* TEXT TO READ *

Digital Closet: Grail or Fail? STYLEBOOK 2020| I Tried It for 30 Days – pt. 1
StyleBook touts itself as being an expert wardrobe organization and closet management tool created by a fashion industry insider, who got her start as an intern in the Vogue fashion closet and is an alum of Lucky magazine.
I tried using it for 30 days. You can see the full video soon at MommaAMommaB on YouTube.
Here are some highlights from the first two weeks:
Day 1 – This is the best idea ever. I’m a genius.
Day 4 – So, I guess I have to spend an entire Saturday taking photographs of every single item I own if I REALLY want to use this app as intended. No cheating. Goodie. (This is my first FAIL day. I wore sweats all day to take photos of everything I own, and didn’t backlog my outfit at the end of the night – because that’s cheating. And I’m committed, dammit).
Day 5 – Dang, perfect timing. I totally forgot about period week.
Day 13 – We had a lovely soul offer to babysit for us at the last minute – they were in route to our house just in case we answered the phone.
Amy and I were right in the middle of preparing tacos for family dinner – of course we said YES!
It was Day 13 when I finally hit my groove:
I threw some lipstick and blush in my purse, tidying the house as quickly as possible; serving up my kids’ plates and swooping up those small hot spots of clutter – INSTEAD OF FRANTICALLY FIGURING OUT WHAT TO WEAR!
The fact that I was already basically dressed enough for a casual date to our local market was such a win, I can’t even.
Petite Mama? Try Target’s Athletic clothes…from the kids section. These XL teal pants by all in motion fit LONGER than my usual women’s S/M version – Seven bucks saved! Top is simple and black with velvet collar and sleeve trim
Photo @ Pybus Market in Wenatchee WA
This may not seem like a big deal for most people, but with two toddlers at home and selling two homes and moving across state twice in three years, I have been living in “cleaning” and “work” and “mom” clothes. At many times, the good stuff was “packed” and “not quite unpacked”. Both of which mean in a box but I’m trying to make myself look organized not lazy.
Let’s get one thing straight – we all go through moments in life where we earn our badges, our rights to wear whatever the hell we want to. And I use the term “mom clothes” on purpose.

* TASKS *
**A)** In the blog post about trying StyleBook, condense the paragraph that begins "This may not seem like a big deal for most people" into a shorter version that keeps its main facts.
**B)** According to the StyleBook blog post, why was Day 4 a fail day? Answer in one to three sentences.
**C)** Write a few more sentences of the blog post about trying StyleBook, continuing from its final sentence.

* INFORMATION SUPPLIED *
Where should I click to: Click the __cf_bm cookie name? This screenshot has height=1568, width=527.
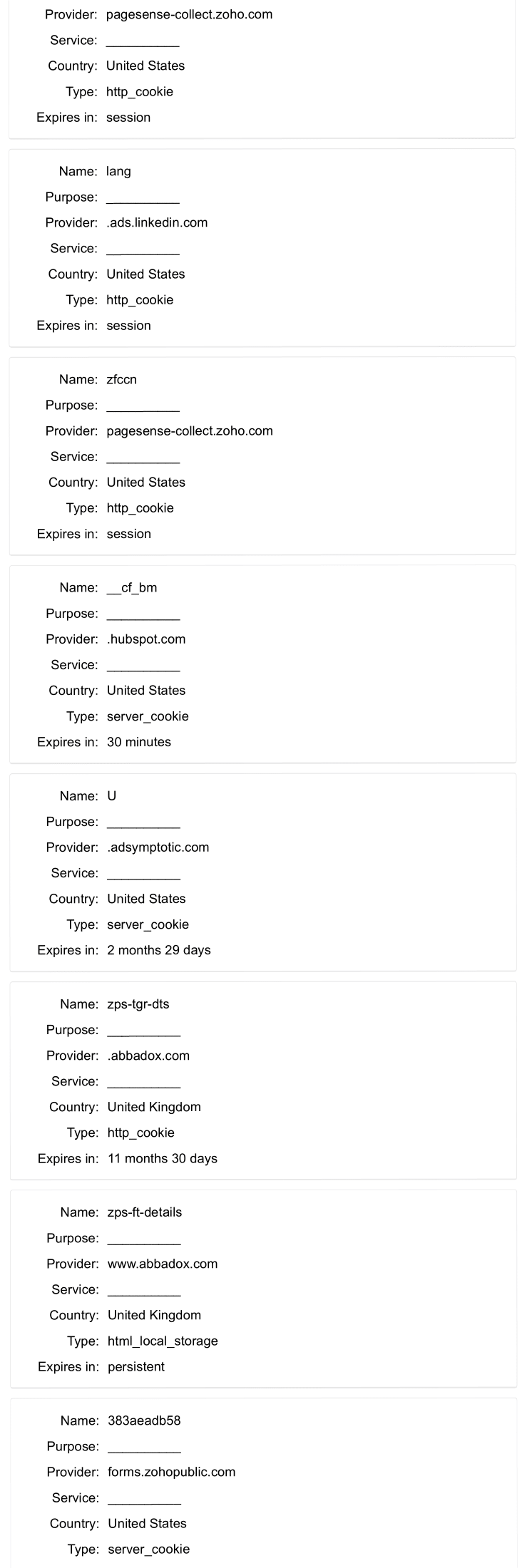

* SOLVED PROBLEMS *
**A)** With two toddlers, two home sales and two cross-state moves in three years, the writer has mostly worn "cleaning," "work" and "mom" clothes, because the nicer clothes were often still in boxes.

**B)** The writer spent the whole day in sweats photographing every item she owned. She also didn't log her outfit that night because doing so afterward would have been cheating.

**C)**
My intention is to break the norm of what we think about mom clothes. Do you conjure up thoughts of bathrobes and curlers? Accurate. Do you think of the new twin mom in a slinky black dress on a date sans kids, whom are with the nanny after a successful round or three of breastfeeding (don’t worry, she left fresh pressed quinoa juice just in case – and a recording of her voice in a teddy bear that can be warmed in the microwave to match mothers exact body temp. Which is the same as anyone else’s in case you’re wondering…)?
Both images are accurate, and moms are also everywhere in between.
But I digress – I’m starting to feel like a human that is capable of daily showers (if I so choose) and an occasional opportunity to plug in a hot tool or use enough makeup to require a fixing spray. Man, I feel like a woman!
As parents, especially moms, we can often feel like we are under the microscope, expected to stand up to the ideals of the Instagram “norm”. I embraced this time to stay at home and raise my babies, and I was incredibly fortunate to have been able to make that choice. But I’m not going to pretend it was a walk in the park!
By “embracing this time,” I low-key mean “went without harsh baby-damaging hair dyes or nail polishes, the fumes of which could leave my kid with crossed purple eyes and a limp on three sides and a lifetime curse of driving an old Chevy Malibu with a bad fuel pump. Or something.
Basically, sacrificing for the greater good. Drinking all the water, cutting back on pepsi with quad shots. I kid…sort of. I’m an “all-in” kind of gal, which is exactly why I stay away from casinos or anywhere with a mechanical bull and redbull. So to me, sacrificing meant living in pea-stained sweats, scrubbing pee-stained onesies and being okay with that.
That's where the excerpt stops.